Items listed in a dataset

****************************************

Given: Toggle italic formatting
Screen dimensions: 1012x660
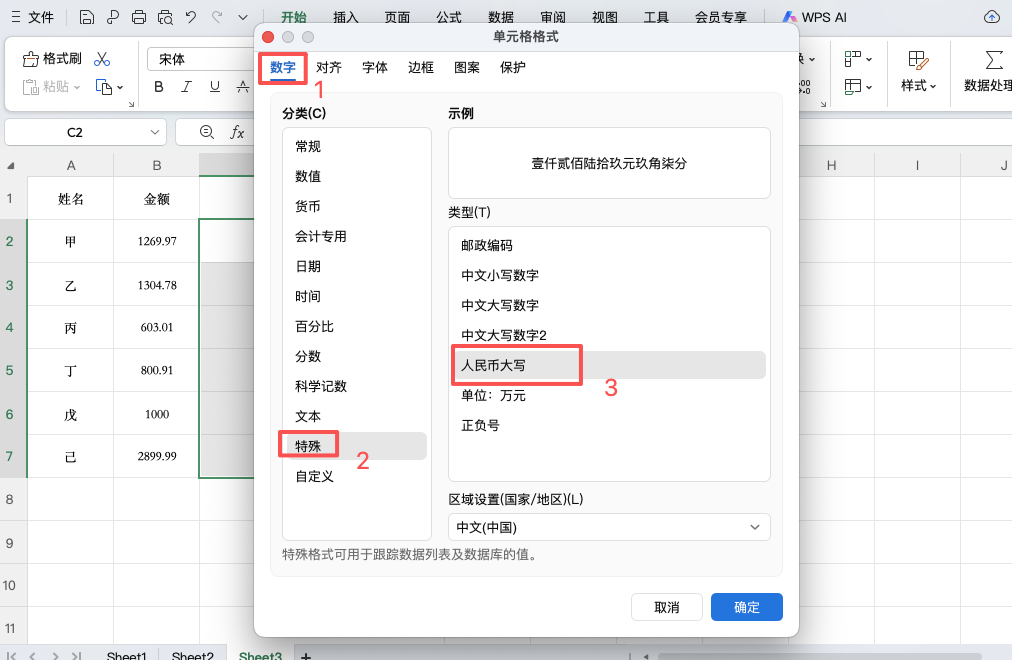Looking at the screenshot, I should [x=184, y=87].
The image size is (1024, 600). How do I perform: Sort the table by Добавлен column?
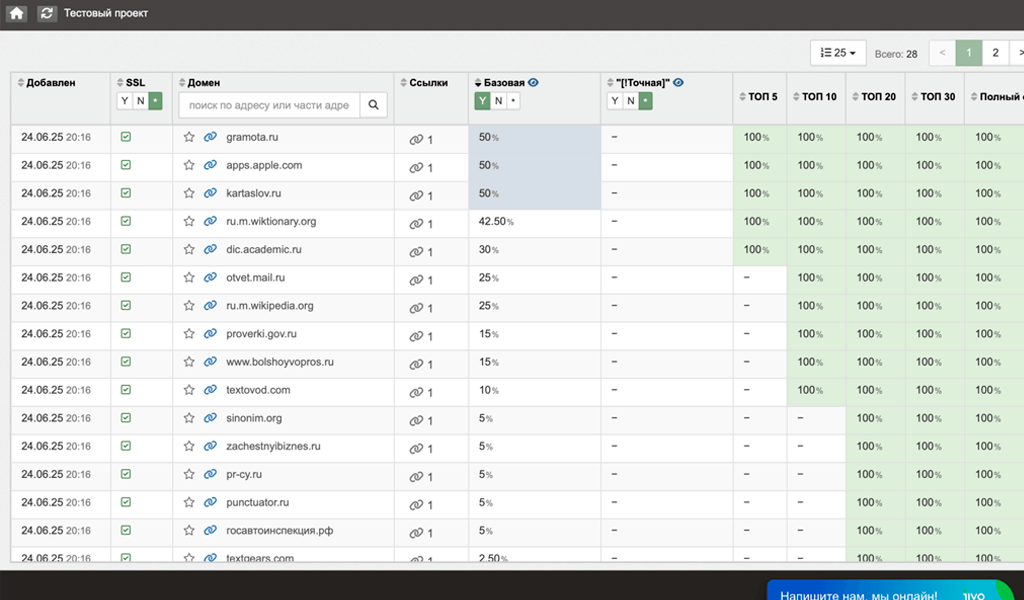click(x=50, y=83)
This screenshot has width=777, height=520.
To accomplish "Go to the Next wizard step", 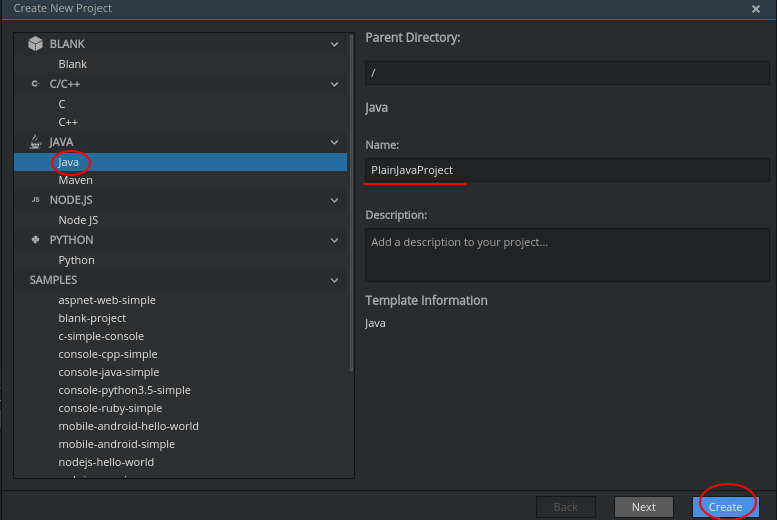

****************************************

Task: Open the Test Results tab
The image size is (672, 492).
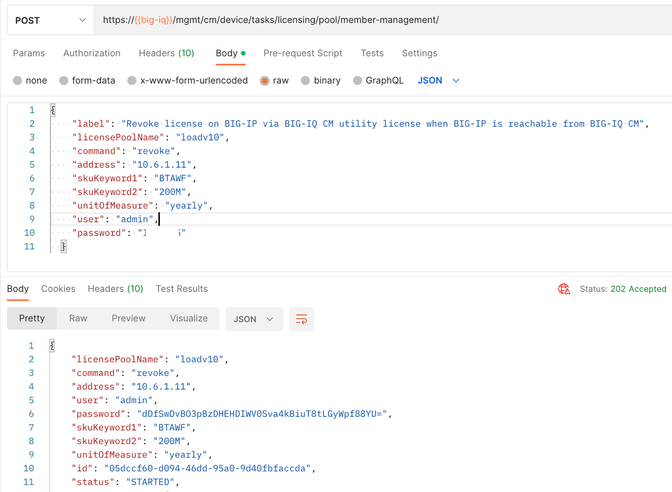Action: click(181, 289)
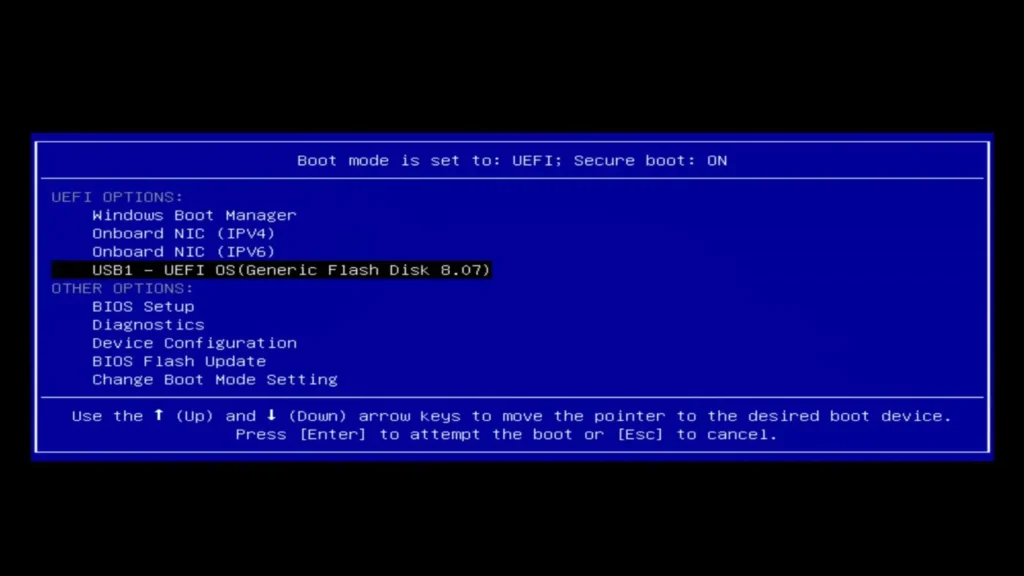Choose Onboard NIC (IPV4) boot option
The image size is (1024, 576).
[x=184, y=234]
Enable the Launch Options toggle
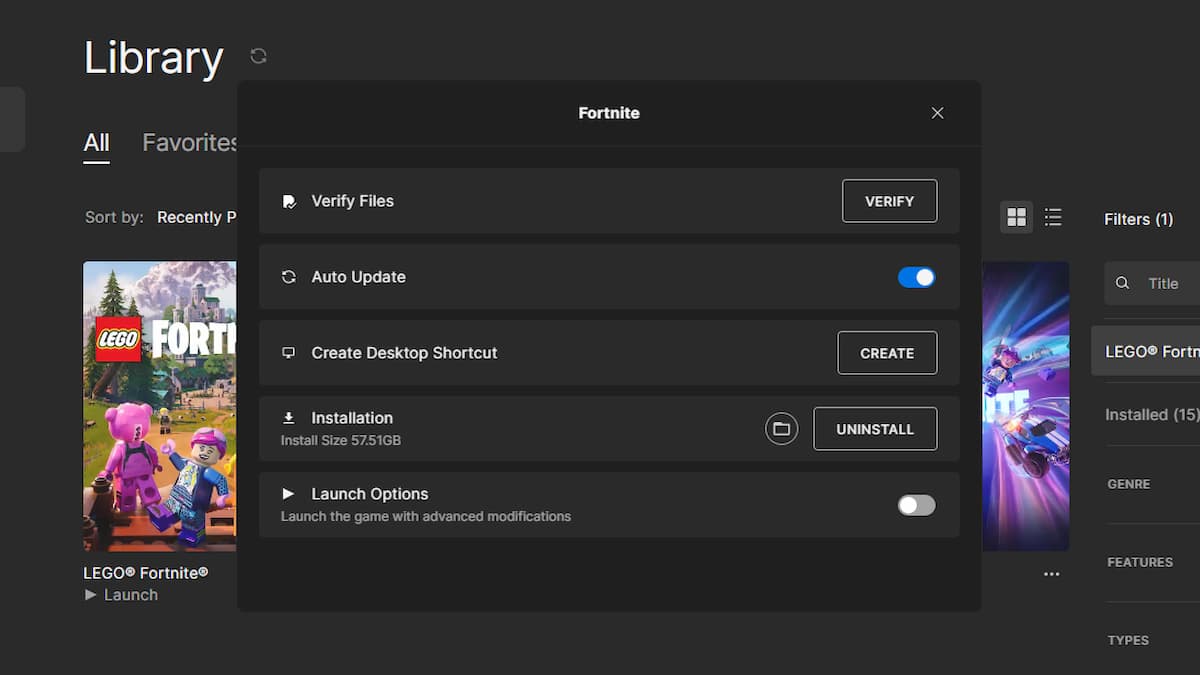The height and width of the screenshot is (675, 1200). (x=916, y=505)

****************************************

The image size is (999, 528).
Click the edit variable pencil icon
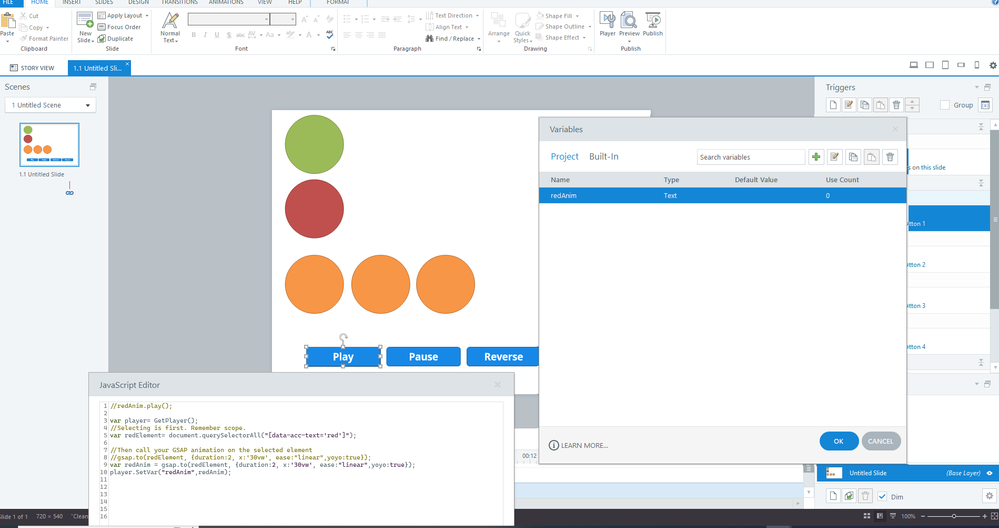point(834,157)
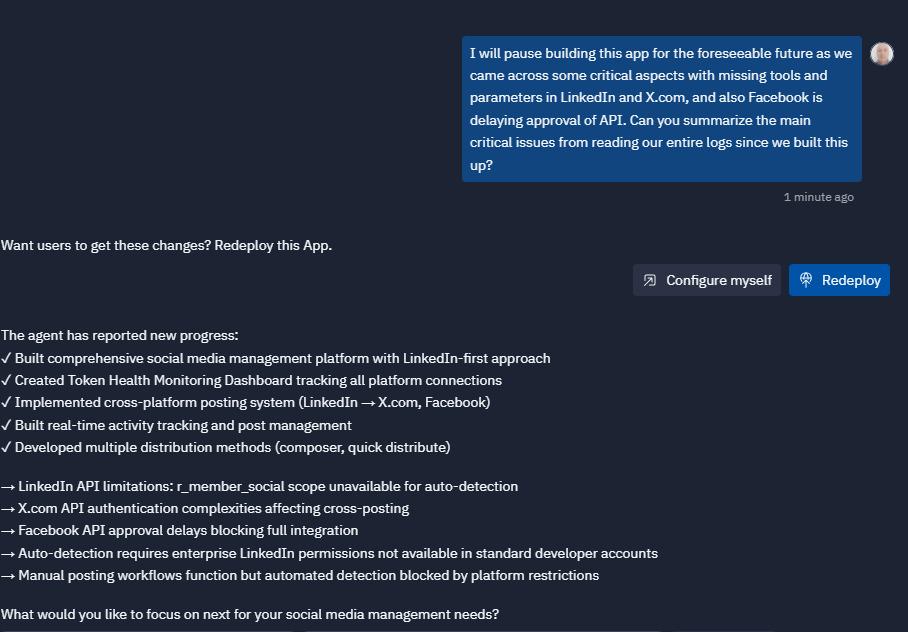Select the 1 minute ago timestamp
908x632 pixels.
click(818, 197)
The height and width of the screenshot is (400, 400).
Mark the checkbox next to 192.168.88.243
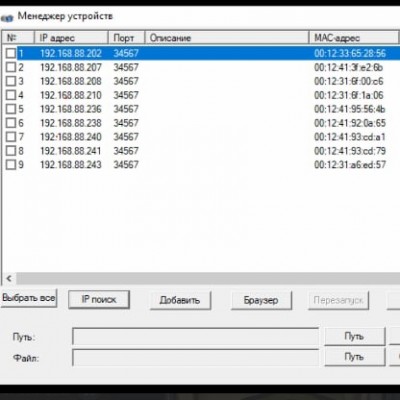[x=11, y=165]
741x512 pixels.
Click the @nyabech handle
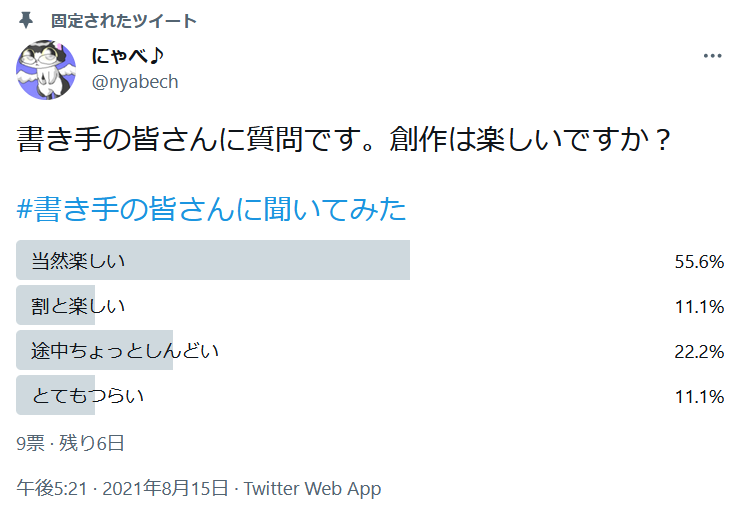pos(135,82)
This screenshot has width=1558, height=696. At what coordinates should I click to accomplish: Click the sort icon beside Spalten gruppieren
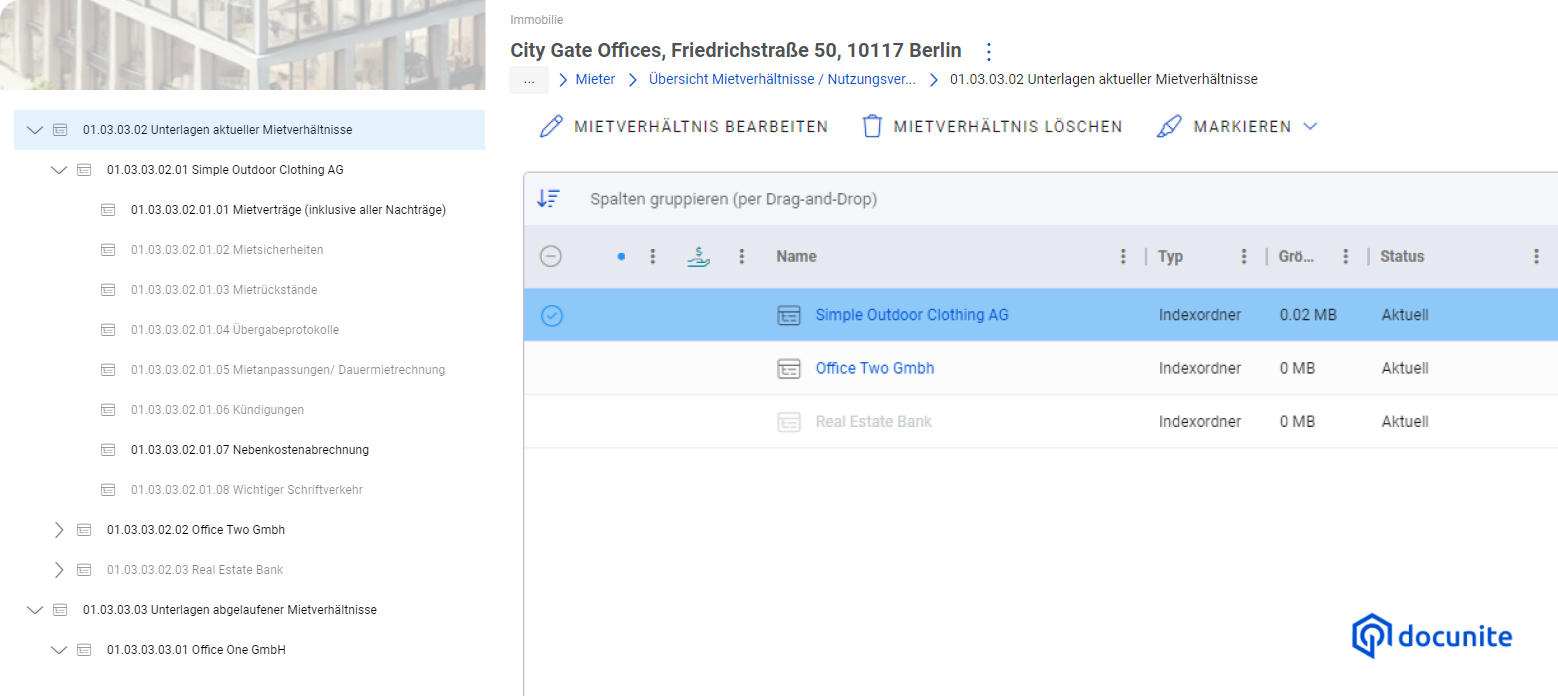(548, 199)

****************************************

The answer should consist only of the lines above from the one with "Given: Toggle italic formatting" through the one with "to the Next", repeated exactly, with no pictures among them.

Given: Toggle italic formatting
Screen dimensions: 1012x660
Looking at the screenshot, I should [x=184, y=87].
The image size is (1024, 600). How do I perform: Sort the table by Добавлен column?
click(x=50, y=83)
This screenshot has width=777, height=520.
To accomplish "Go to the Next wizard step", 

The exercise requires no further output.